EXERCISE BRIEF :: Rewrite the items below with every "Instruction" replaced by "Directive" and nothing else changed, omitting the pictures from your answer.

Pointing records for screenshots and pages ::
—————

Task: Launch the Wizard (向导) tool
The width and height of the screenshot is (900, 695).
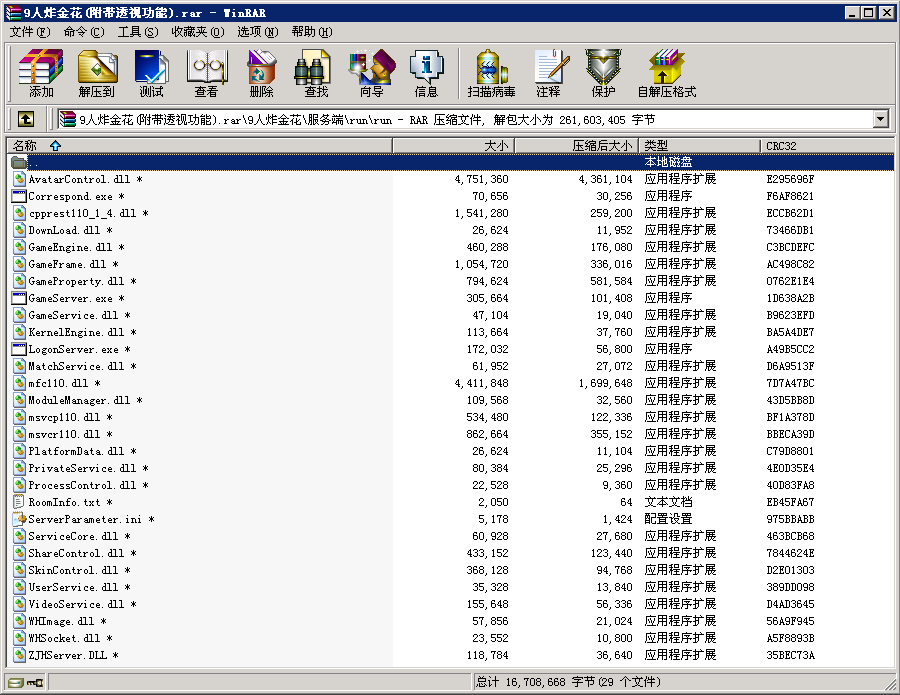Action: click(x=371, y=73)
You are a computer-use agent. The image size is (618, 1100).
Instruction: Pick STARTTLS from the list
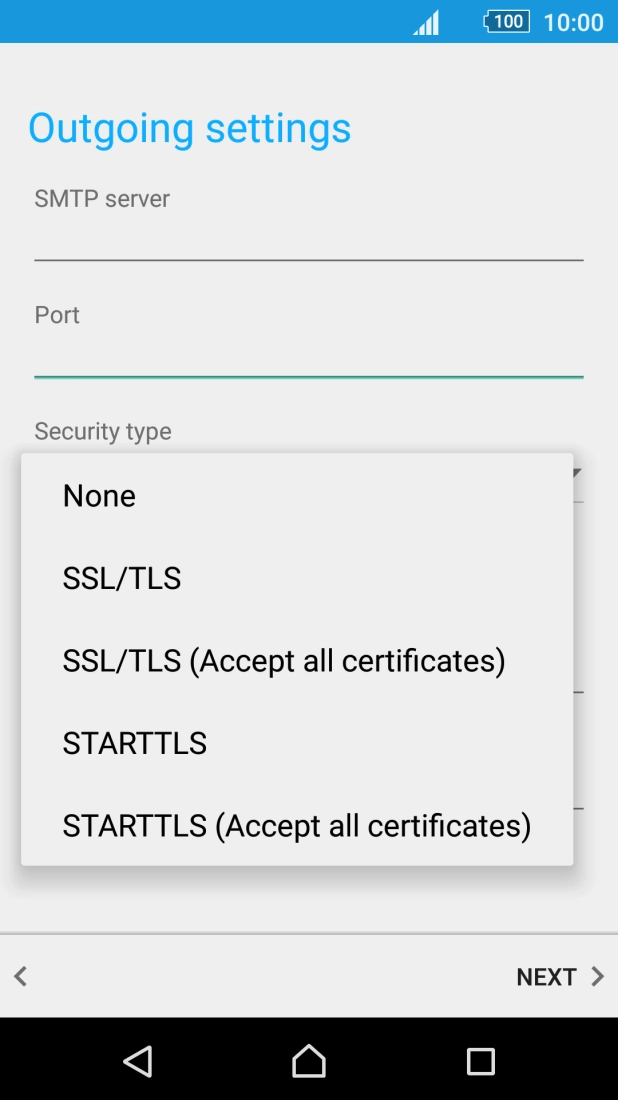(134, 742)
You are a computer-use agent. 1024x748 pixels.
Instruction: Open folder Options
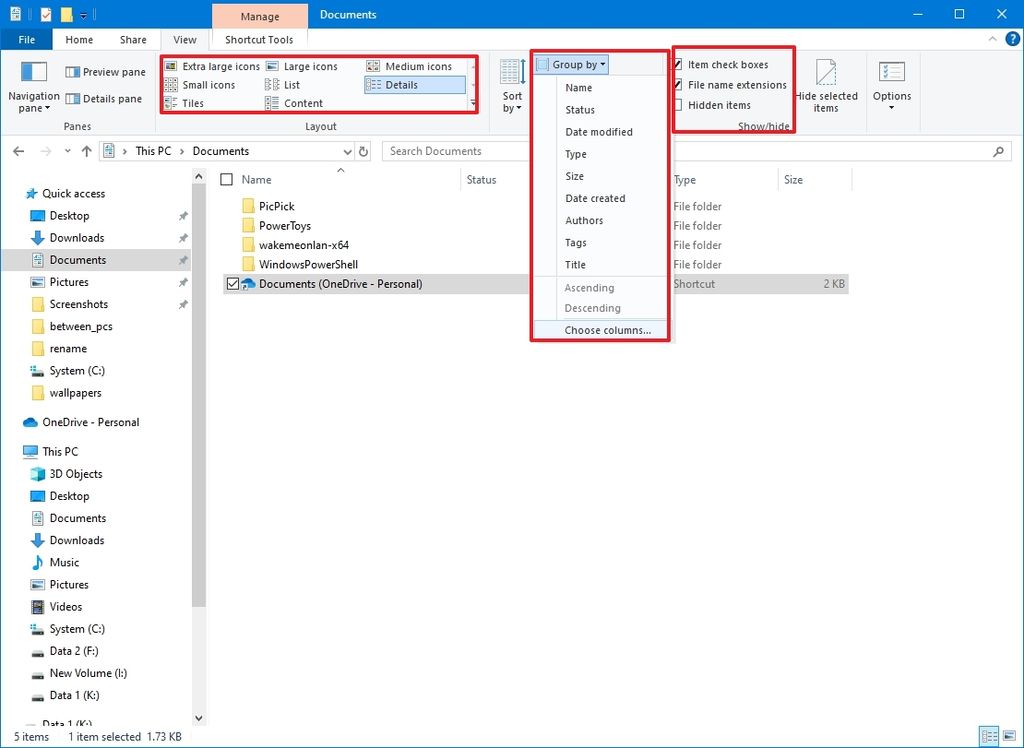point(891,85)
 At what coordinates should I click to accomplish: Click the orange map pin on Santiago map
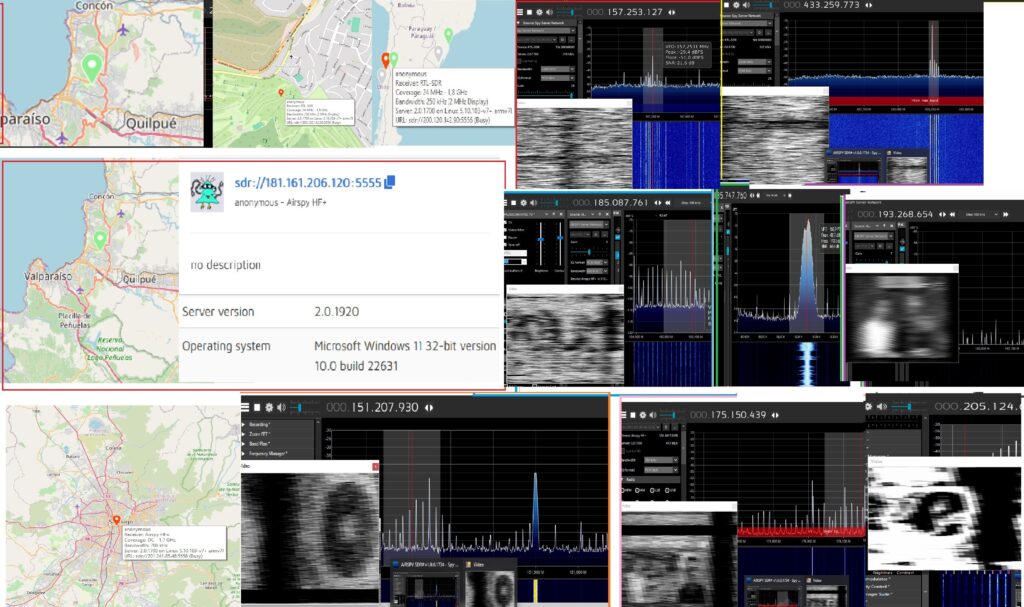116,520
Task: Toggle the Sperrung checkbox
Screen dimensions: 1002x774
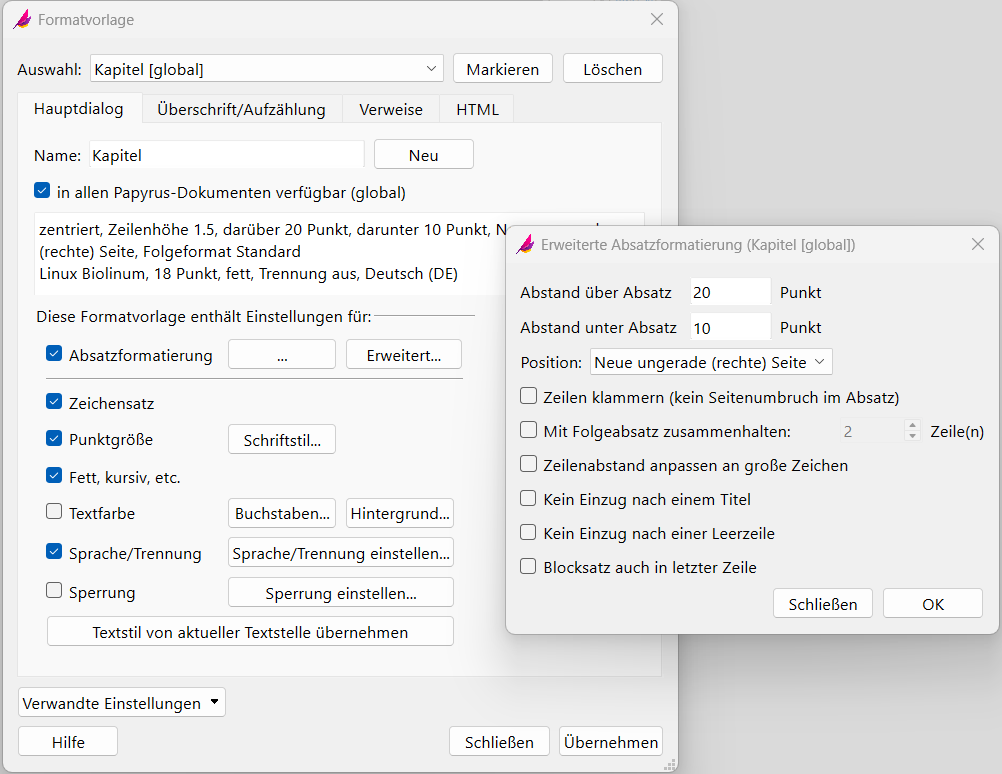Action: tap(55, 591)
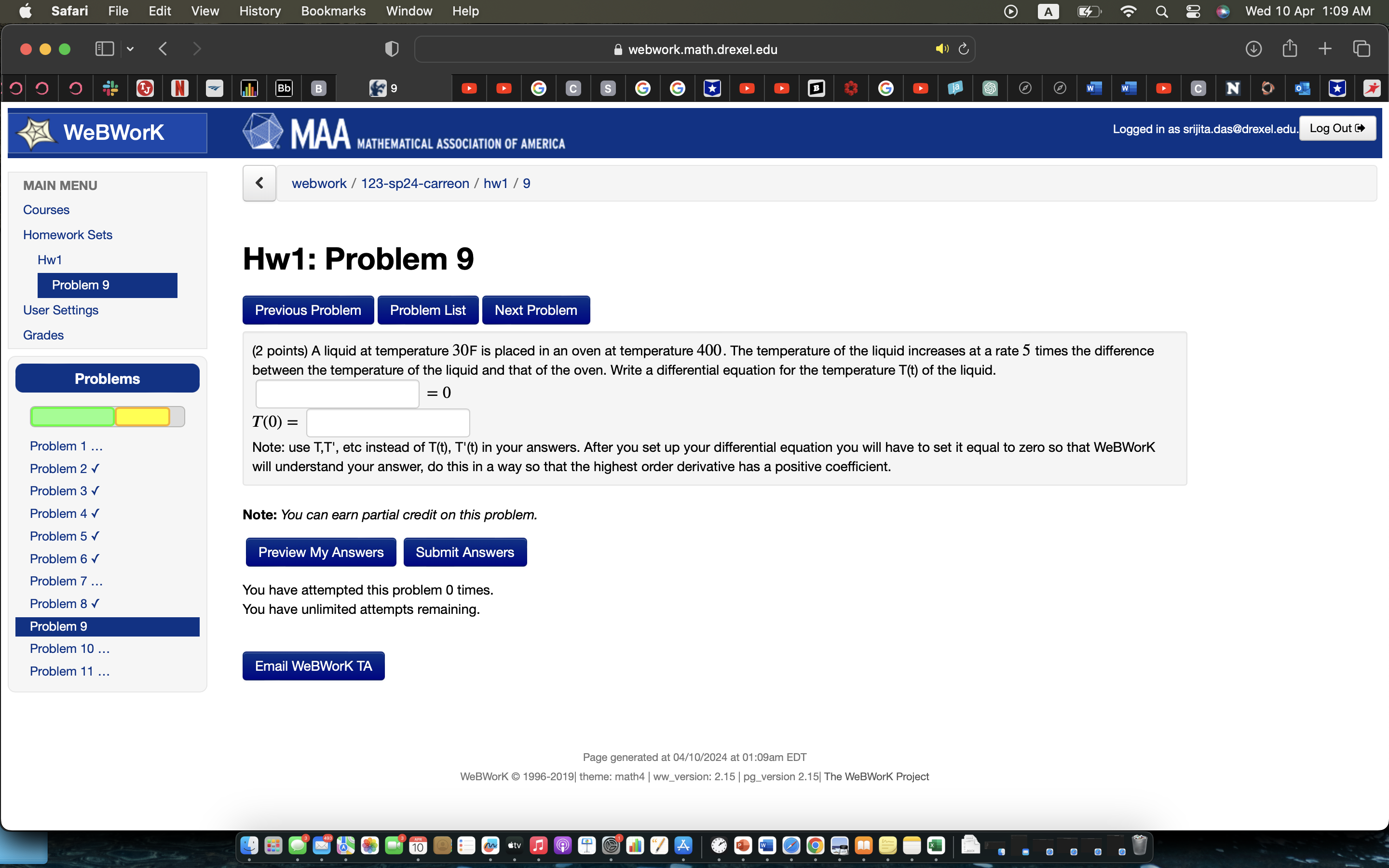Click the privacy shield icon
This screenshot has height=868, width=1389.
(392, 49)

—————

RESULT BELOW ::
Task: Launch the Wizard (向导) tool
The width and height of the screenshot is (900, 695).
Action: click(x=371, y=73)
You are a computer-use agent. The image size is (618, 1100).
Directive: Pick STARTTLS from the list
(134, 742)
You are a computer-use agent. 1024x748 pixels.
Directive: Open folder Options
point(891,85)
 At what coordinates should I click to accomplish: Click the orange map pin on Santiago map
116,520
Task: Toggle the Sperrung checkbox
Screen dimensions: 1002x774
Action: tap(55, 591)
Click the privacy shield icon
This screenshot has height=868, width=1389.
(392, 49)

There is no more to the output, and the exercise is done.